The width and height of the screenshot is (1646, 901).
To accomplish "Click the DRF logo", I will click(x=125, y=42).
-- -- --
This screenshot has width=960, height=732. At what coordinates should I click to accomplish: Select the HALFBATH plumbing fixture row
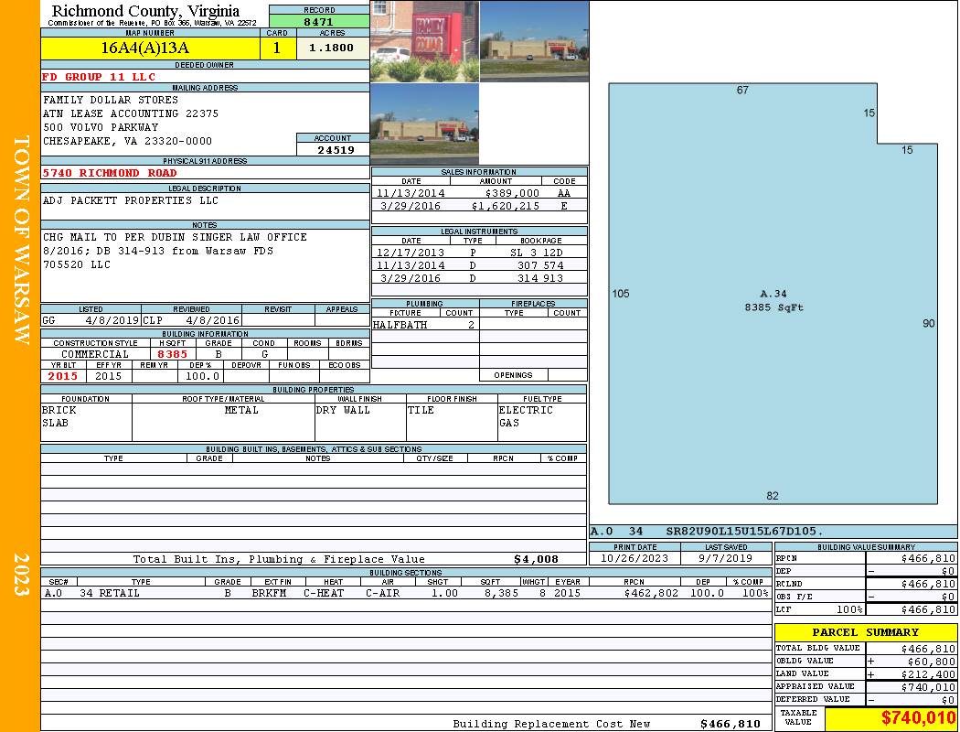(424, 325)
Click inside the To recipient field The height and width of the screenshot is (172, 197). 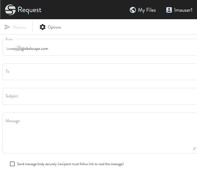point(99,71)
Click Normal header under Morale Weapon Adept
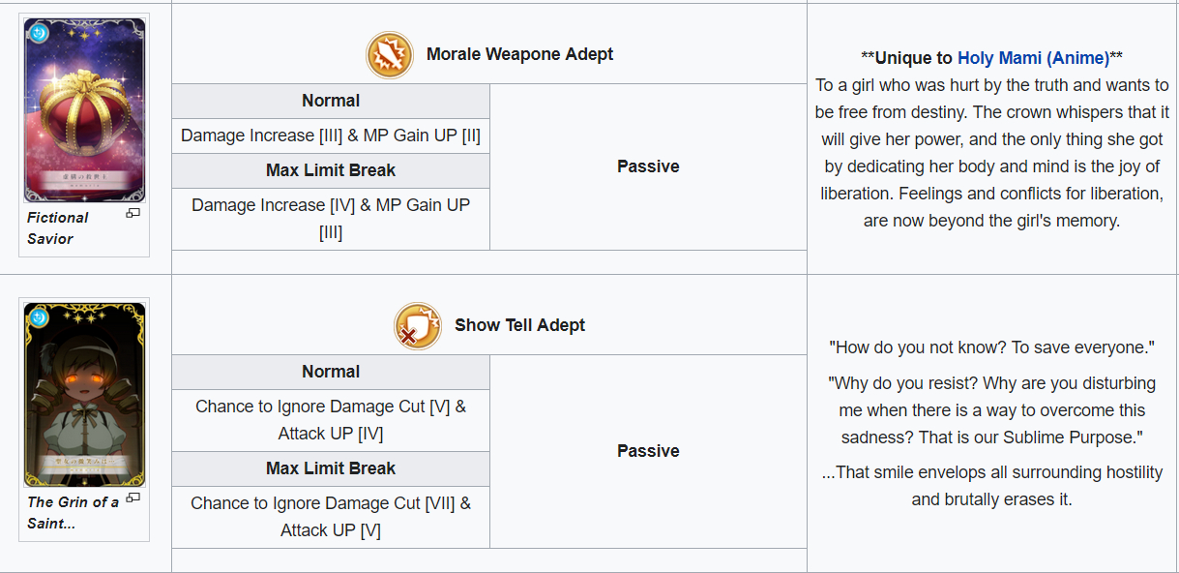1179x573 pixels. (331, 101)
-- -- --
# [Objective]
Please count the lines of the records that contain the word "accomplish" and give only that number.

# [Solution to this task]
2